Go through the records and filter out every line lacking the word "using"; copy the lines that remain.

=== Section Start ===

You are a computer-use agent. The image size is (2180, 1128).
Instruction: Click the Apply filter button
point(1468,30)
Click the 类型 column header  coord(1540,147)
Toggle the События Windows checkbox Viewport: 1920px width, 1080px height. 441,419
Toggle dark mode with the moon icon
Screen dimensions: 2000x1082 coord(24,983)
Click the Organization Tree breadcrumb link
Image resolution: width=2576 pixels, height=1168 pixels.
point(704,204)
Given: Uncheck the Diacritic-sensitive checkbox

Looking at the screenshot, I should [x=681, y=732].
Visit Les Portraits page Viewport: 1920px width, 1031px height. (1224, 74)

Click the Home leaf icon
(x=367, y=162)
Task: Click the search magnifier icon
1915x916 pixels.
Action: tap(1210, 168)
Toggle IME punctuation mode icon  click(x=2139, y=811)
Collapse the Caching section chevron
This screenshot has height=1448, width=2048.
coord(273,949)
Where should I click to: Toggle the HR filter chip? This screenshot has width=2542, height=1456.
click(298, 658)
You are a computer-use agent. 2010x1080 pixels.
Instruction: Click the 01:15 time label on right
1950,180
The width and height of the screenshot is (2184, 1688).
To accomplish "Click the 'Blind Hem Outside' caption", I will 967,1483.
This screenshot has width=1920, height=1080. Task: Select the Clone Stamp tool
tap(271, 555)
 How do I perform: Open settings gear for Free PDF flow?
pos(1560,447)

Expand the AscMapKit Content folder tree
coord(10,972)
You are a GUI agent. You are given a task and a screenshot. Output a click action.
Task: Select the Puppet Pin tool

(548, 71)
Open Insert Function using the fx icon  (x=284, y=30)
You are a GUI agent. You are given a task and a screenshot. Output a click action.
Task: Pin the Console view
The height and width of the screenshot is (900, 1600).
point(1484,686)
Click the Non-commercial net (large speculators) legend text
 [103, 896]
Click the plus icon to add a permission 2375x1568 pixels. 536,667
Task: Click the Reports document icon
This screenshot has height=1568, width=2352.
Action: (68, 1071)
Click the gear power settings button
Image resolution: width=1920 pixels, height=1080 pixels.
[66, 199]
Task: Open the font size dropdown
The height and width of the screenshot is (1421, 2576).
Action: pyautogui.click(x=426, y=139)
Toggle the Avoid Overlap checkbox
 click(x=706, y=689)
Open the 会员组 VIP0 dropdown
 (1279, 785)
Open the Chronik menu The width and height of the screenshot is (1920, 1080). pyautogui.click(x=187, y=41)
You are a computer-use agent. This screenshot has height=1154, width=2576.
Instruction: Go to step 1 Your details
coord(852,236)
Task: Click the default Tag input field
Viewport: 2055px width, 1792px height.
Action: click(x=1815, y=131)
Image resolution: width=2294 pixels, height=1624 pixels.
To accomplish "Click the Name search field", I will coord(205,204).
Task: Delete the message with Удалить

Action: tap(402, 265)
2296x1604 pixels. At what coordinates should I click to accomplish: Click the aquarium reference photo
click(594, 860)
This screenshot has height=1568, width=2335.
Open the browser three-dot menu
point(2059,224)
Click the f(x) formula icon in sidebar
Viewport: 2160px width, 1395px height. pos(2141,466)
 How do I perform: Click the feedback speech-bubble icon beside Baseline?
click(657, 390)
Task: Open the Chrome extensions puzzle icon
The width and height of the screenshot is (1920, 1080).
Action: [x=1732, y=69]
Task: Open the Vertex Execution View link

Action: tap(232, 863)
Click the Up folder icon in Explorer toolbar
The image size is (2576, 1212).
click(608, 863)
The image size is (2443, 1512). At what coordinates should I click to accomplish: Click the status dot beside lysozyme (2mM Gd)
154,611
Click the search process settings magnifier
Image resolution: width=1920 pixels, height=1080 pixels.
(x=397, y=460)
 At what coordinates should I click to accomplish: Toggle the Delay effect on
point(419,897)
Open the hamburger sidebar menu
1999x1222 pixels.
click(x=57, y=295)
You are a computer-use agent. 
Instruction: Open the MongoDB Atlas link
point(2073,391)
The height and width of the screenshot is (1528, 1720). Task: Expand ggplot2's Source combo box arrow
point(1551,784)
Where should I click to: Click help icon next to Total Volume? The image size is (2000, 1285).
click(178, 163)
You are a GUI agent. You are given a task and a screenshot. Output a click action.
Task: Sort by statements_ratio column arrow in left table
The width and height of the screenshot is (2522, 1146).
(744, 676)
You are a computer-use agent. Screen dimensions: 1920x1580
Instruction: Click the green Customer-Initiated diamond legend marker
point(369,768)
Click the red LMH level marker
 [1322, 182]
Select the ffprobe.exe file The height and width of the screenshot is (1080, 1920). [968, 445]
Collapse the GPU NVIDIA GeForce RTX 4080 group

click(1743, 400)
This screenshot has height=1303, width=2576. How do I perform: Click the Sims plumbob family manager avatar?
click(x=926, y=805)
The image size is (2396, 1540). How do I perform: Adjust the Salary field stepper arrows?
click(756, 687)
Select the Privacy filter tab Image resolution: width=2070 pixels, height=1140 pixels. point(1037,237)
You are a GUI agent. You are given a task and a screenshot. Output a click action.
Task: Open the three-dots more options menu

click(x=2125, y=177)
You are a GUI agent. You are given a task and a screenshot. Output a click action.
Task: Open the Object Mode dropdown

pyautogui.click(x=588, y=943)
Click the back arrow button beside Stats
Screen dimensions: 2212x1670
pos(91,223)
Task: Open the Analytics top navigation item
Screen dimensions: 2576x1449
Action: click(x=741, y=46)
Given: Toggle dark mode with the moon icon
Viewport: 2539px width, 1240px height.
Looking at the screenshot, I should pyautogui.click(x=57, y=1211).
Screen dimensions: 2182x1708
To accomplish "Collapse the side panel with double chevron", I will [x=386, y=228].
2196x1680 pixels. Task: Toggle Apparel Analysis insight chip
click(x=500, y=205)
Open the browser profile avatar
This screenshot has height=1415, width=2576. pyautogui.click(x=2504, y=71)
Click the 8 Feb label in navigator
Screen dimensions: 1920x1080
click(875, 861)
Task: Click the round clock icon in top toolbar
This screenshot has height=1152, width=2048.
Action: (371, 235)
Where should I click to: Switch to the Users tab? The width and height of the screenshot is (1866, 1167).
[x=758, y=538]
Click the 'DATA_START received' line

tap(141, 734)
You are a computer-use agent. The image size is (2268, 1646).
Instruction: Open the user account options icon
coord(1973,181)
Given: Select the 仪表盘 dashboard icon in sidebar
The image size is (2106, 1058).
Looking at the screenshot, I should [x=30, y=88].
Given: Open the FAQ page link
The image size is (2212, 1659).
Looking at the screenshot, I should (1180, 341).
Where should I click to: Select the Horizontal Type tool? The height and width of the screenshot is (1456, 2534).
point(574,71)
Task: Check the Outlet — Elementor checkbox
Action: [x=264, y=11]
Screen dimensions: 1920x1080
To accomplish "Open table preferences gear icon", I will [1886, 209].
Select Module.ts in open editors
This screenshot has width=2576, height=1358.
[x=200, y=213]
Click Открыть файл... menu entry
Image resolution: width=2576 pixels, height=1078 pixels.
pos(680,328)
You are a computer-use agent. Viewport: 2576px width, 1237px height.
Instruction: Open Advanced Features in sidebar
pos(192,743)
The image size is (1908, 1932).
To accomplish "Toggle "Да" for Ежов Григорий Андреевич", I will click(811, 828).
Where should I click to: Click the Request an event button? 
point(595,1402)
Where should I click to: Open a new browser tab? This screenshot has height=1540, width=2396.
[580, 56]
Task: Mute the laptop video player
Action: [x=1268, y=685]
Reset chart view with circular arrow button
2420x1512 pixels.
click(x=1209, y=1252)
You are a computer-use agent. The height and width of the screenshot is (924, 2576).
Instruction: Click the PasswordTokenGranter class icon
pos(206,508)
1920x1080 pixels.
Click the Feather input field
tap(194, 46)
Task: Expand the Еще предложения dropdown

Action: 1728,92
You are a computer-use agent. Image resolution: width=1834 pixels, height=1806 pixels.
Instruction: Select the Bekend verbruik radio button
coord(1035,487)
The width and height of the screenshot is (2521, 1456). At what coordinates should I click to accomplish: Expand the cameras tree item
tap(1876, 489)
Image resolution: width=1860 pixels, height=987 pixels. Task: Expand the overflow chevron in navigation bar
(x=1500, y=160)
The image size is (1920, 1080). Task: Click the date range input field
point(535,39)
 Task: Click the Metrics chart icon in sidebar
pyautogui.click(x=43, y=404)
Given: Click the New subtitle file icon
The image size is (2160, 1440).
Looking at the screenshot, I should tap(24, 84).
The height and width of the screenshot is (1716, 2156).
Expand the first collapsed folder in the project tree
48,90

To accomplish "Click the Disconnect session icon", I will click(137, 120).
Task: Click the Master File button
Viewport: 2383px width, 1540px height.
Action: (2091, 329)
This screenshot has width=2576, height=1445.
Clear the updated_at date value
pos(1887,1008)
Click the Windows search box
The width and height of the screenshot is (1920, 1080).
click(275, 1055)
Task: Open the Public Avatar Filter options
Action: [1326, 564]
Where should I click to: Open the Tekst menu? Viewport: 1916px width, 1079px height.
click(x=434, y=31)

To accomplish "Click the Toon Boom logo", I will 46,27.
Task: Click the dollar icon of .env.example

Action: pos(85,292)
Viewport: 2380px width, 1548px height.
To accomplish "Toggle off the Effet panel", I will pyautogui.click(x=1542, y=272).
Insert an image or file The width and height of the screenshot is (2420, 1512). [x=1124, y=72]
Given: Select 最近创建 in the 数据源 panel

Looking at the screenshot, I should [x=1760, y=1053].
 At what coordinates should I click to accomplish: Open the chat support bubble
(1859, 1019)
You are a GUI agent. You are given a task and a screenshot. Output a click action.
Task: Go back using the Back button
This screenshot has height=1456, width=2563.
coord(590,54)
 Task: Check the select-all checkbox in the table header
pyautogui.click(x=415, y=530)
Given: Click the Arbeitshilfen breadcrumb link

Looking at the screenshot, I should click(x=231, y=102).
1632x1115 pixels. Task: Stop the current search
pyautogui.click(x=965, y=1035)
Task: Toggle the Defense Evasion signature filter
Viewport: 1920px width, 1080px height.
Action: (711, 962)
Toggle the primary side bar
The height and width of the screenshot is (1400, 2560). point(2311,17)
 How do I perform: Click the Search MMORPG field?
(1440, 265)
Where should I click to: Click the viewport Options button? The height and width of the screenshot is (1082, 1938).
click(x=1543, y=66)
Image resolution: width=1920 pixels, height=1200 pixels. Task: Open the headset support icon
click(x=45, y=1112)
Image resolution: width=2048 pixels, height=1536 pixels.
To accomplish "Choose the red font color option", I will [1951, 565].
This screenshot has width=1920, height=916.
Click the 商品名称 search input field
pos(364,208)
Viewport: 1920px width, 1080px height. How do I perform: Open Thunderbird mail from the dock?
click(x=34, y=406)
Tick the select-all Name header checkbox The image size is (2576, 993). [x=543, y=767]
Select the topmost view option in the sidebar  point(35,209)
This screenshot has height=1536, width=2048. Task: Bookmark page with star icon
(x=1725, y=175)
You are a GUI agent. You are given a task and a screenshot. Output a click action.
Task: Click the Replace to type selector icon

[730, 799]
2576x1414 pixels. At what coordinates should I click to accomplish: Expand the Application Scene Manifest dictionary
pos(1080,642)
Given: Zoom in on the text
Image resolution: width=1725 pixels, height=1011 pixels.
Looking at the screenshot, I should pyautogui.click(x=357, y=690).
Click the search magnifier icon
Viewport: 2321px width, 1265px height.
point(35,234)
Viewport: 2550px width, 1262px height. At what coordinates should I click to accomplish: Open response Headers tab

=== Section End ===

● Result of this task
Open Insert Function using the fx icon  (x=284, y=30)
Task: Go back using the Back button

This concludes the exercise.